For many years a false duality has existed that pits “Cloud” and “Decentralization” at odds with each other, with each definition often being defined as not being the other. This dualistic presentation fails to meet even the most primitive user needs, but the most vexxing aspect of this presentation in terms of engineering is the fact that decentralized protocols are great for building fully distributed cloud services.

At DAG House, we build internet scale implementations of decentralized protocols and offer that infrastructure to the developers and users of all applications.

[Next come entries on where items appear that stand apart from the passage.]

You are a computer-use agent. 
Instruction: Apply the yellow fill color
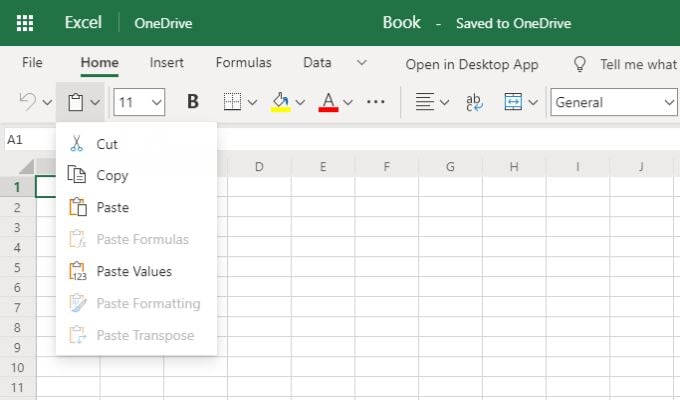(x=281, y=101)
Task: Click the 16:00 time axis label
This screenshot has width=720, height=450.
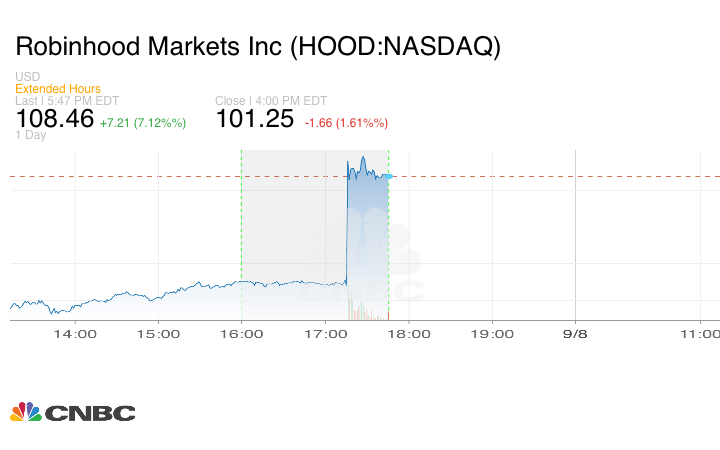Action: [242, 333]
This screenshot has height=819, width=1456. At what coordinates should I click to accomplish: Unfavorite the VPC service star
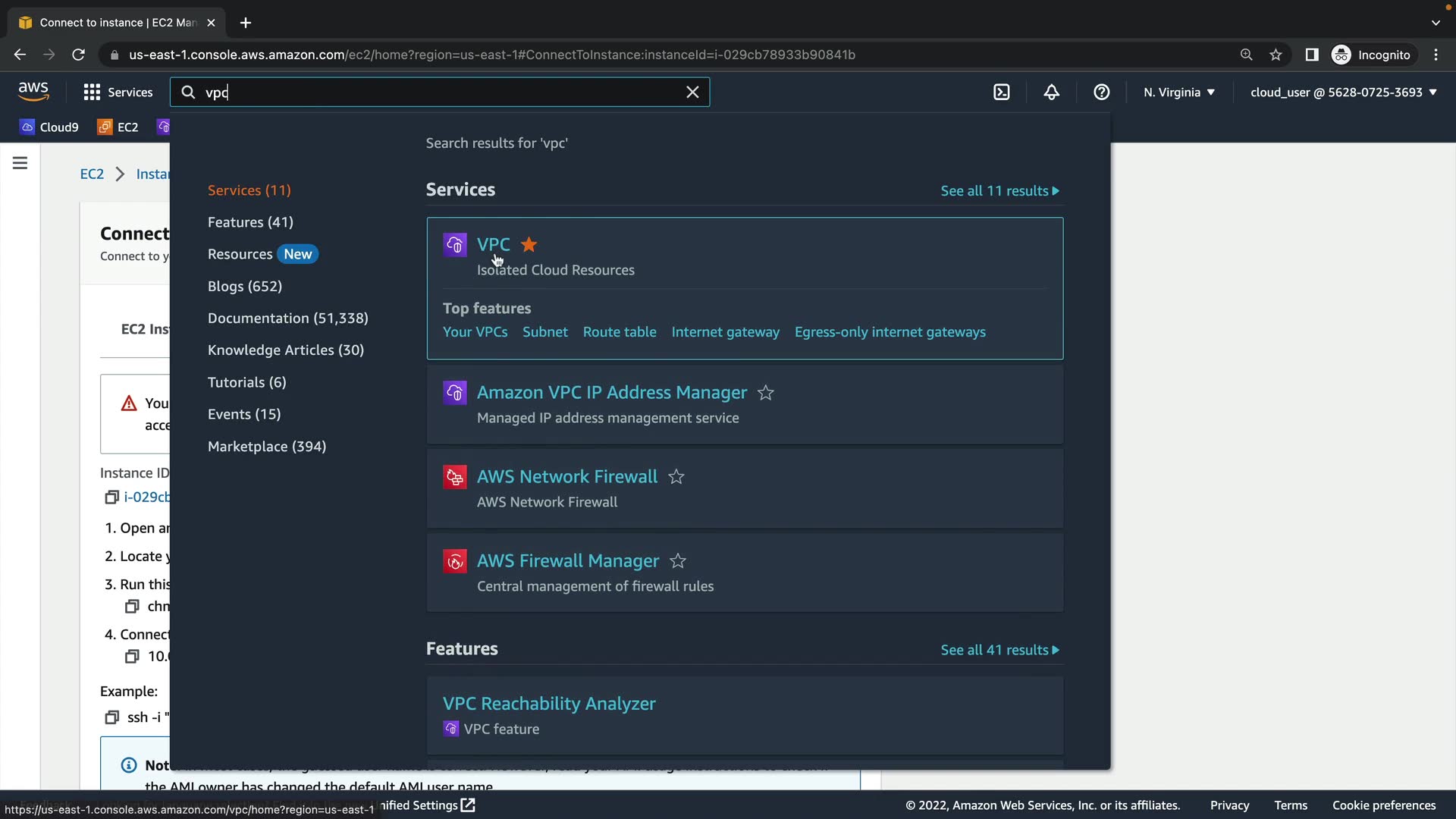(529, 244)
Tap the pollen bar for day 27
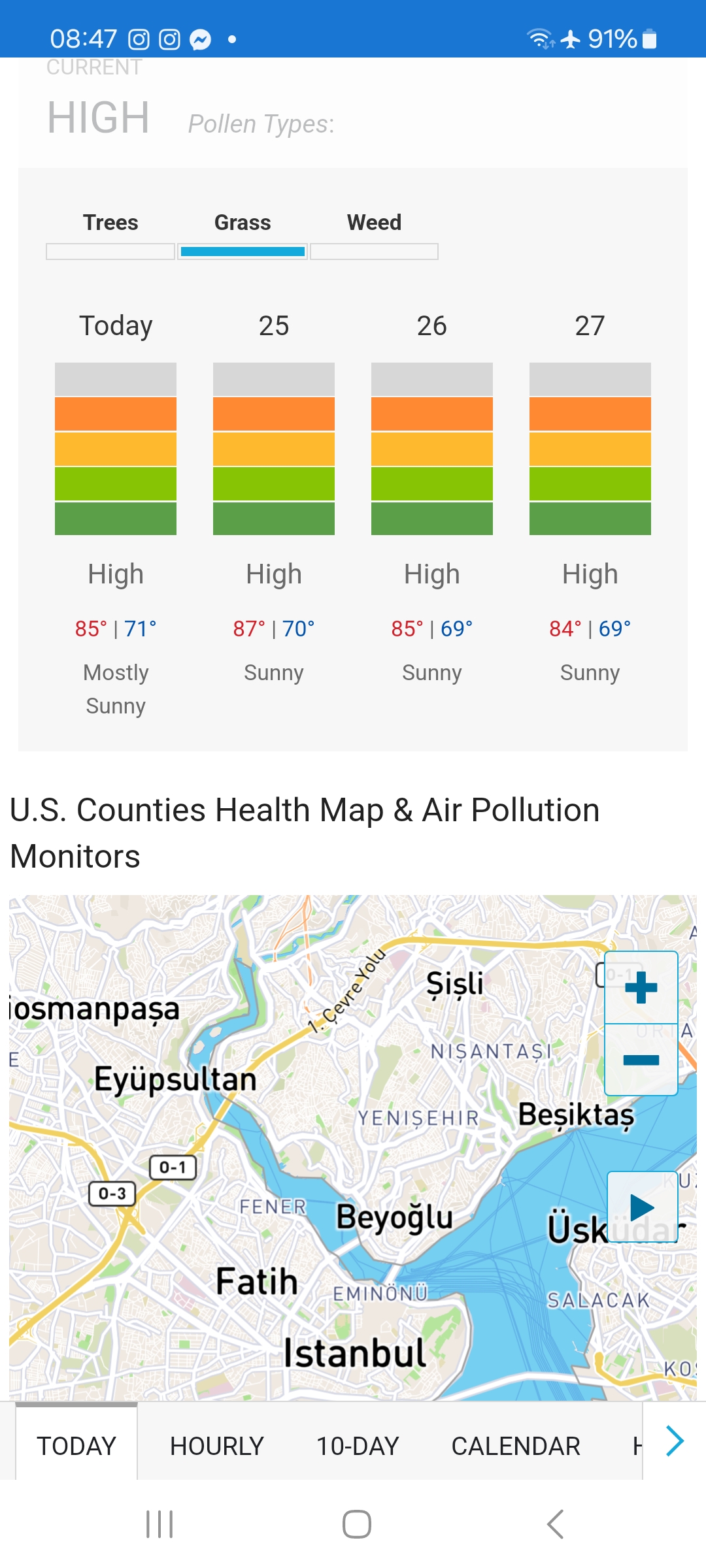 tap(590, 449)
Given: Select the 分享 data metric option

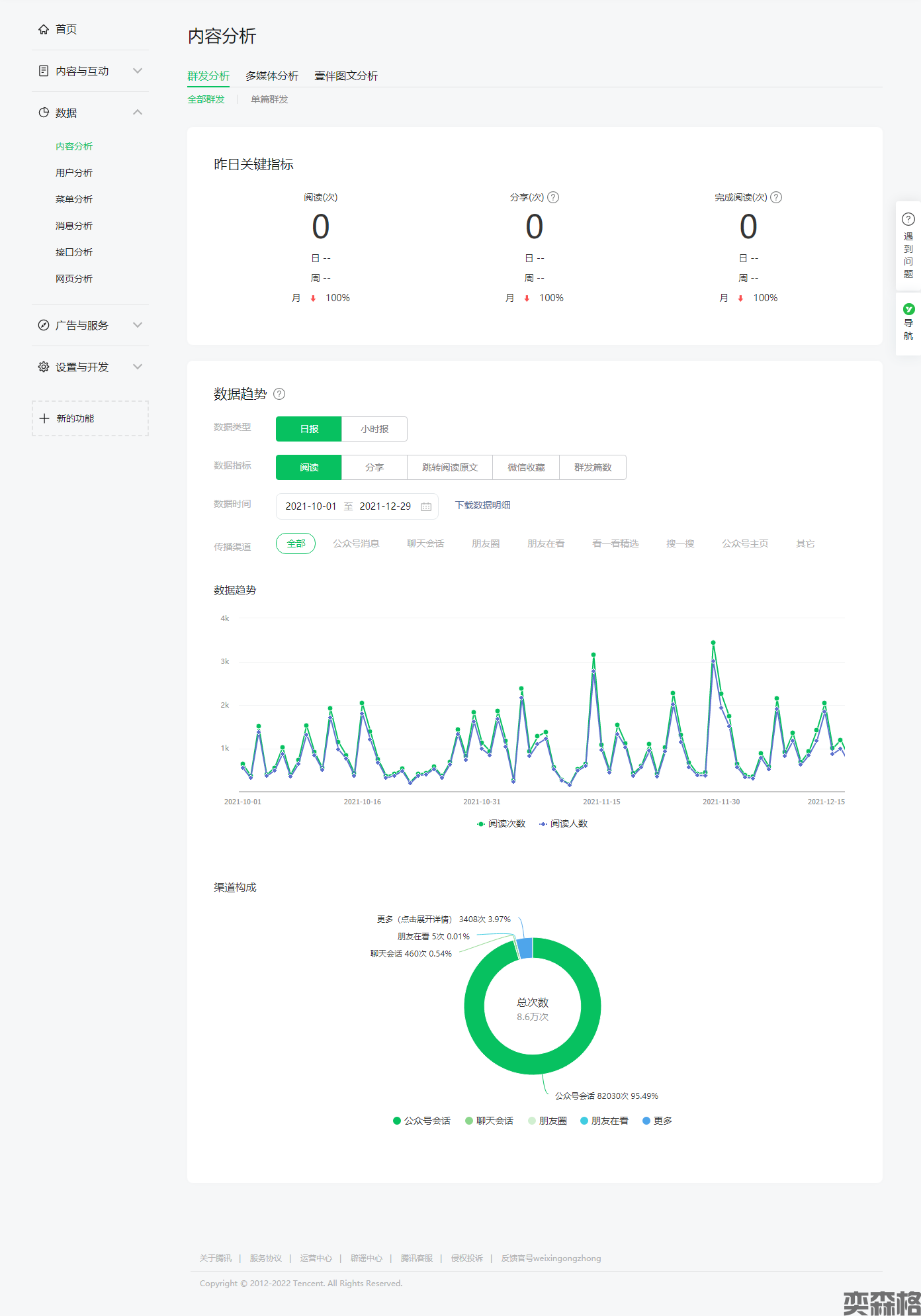Looking at the screenshot, I should [374, 467].
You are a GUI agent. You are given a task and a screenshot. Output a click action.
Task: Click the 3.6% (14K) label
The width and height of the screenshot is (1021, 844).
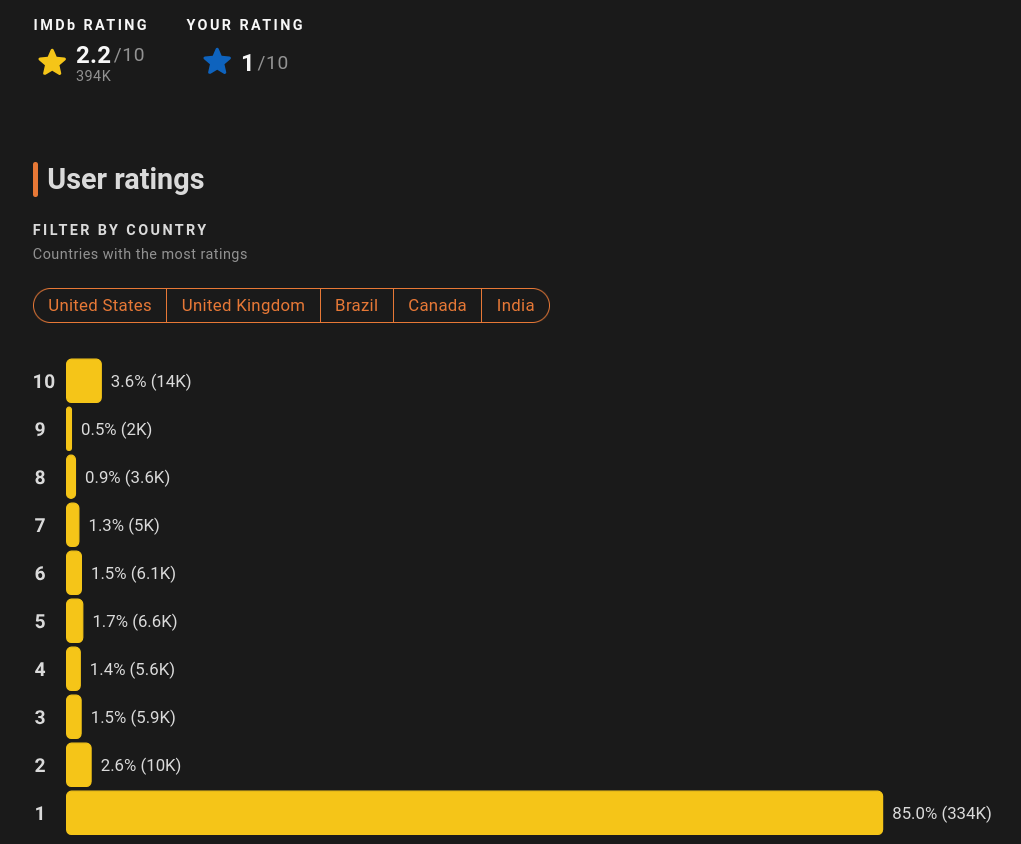pyautogui.click(x=151, y=381)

This is accomplished through the use of several inter-related decentralized protocols covered in detail throughout this document, but the most important to recognize early on are the protocols that provide some kind of decentralized address.

Guide to Good Protocols

DAG House began in Protocol Labs where many of the core protocols we rely on were developed. As such, we’ve adopted many best practices from PL culture in regard to protocol development.

Future Proofing

Something that separates protocols that use hash addressing from other types of protocols, like those used in messaging and networking, is the need to support prior protocol version indefinitely. Once the data is hashed and linked to in the network, you are stuck supporting it in some way forever.

It pays huge dividends to include measures of future proofing early. Something as simple as reserving a single number or byte for signaling version can make your future self a very happy person.

It’s always good to make protocols simple, but part of simplicity is also extensibility. Leaving room for extending the protocol means you don’t have to bloat the core protocol to cover every use case.

Self-Description

This is a specific instance of future proofing that is worth calling out in detail all by itself.

The basic principal is, whenever I look at data encoded into “this protocol” the first thing it should describe is “this protocol.” It sounds simple, but the vast majority of protocols that exist today do not follow this principal. Many protocols exist inside of some existing container and the context that signals which protocol is being used is in the container rather than inside each protocol message.

It may not sound like a big deal, but part of thinking in decentralized systems is dealing with data outside the originating “container” which is often a centralized or trusted actor. Protocols that rely upon existing context or signal are less portable and less upgradable.